Even with advanced computing power, central authorities cannot replicate the market’s information-processing capabilities because they lack access to the subjective valuations that give rise to market prices. AI may enhance computational capacity, but it cannot solve the fundamental problem of aggregating and coordinating dispersed subjective knowledge.

Policy Implications: Freedom Over Intervention

Government intervention will likely impede rather than facilitate beneficial AI adoption. Proposals for universal basic income, job guarantees, and retraining programs reflect the same planning mentality that Mises and Hayek demonstrated to be theoretically flawed and practically counterproductive.

These interventions distort the market signals that guide resource allocation. Subsidizing displaced workers to remain in obsolete industries prevents the capital reallocation necessary for economic progress. Price controls and regulations reduce entrepreneurial incentives to discover innovative applications for AI technology. Redistributive schemes transfer resources from productive uses to political constituencies, reducing overall wealth creation.

Instead, a laissez-faire approach—protecting property rights, freedom of exchange, sound money, contract enforcement, and allowing market forces to coordinate the adjustment process—is preferable. This framework maximizes entrepreneurial discovery while ensuring that resources flow toward their highest-valued uses as determined by consumer sovereignty.

Privacy and Data Control

Beyond economic disruption, the real concern with AI lies in privacy and data control. Most AI models capture and store everything users share, often making that data accessible to governments upon request. What individuals disclose to AI systems is thus rarely private. While privacy-focused encrypted models like Maple AI seek to protect user data, it remains uncertain whether they can compete with larger, closed-source models backed by powerful corporations.

This uncertainty reflects a deeper market reality that Austrian economists would recognize: revealed preferences often contradict stated preferences.

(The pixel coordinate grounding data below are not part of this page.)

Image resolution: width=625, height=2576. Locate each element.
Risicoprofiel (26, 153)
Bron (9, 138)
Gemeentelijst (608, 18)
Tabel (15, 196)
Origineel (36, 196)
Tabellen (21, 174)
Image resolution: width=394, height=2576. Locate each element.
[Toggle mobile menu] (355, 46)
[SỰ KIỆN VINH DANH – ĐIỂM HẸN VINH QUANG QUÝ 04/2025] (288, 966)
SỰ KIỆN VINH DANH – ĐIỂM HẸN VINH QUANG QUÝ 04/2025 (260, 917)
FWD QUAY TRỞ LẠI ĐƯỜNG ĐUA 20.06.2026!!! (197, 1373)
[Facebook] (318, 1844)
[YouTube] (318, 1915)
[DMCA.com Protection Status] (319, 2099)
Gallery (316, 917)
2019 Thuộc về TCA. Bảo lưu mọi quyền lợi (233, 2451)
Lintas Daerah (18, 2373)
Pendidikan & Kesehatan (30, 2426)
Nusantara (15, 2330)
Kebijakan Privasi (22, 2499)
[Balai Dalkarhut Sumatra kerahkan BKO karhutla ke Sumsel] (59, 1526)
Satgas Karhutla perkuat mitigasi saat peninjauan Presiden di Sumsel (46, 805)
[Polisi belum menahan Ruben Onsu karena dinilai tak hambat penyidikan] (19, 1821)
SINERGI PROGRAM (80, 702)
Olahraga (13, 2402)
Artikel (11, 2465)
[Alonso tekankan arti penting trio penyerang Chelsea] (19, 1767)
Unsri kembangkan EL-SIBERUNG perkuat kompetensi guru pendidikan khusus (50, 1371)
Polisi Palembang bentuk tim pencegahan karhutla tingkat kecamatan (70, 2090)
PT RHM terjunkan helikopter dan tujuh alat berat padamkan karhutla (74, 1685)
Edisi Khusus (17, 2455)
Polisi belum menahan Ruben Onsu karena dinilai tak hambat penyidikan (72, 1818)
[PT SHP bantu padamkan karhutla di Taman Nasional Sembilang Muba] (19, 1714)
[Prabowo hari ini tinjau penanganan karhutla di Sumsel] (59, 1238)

Despite widespread expressions of concern about privacy and surveillance, the market consistently rewards the most convenient and capable AI systems regardless of their data practices. Users continue flocking to platforms that offer superior functionality while harvesting extensive personal information, suggesting that most consumers value performance and convenience over data protection. At that point, the concern is government opportunism. Whether entrepreneurial innovation will eventually satisfy latent demand for privacy-first alternatives, or whether the market will continue prioritizing capability over confidentiality, remains an open question that only time and consumer choice can resolve.

Conclusion

Artificial intelligence will disrupt industries and displace workers, but it cannot abolish the fundamental economic realities: human action, scarcity, subjective value, and entrepreneurial calculation. Rather than fearing AI as an economic destroyer, we should recognize it as another tool that entrepreneurs will employ to serve consumer wants more effectively.

The proper response is not government management but institutional humility—maintaining the legal framework for voluntary exchange while allowing market forces to discover AI’s highest-valued applications. Economic laws operate regardless of technological circumstances. AI may change the specific forms that scarcity, value, and entrepreneurship take, but it cannot eliminate these fundamental aspects of human action.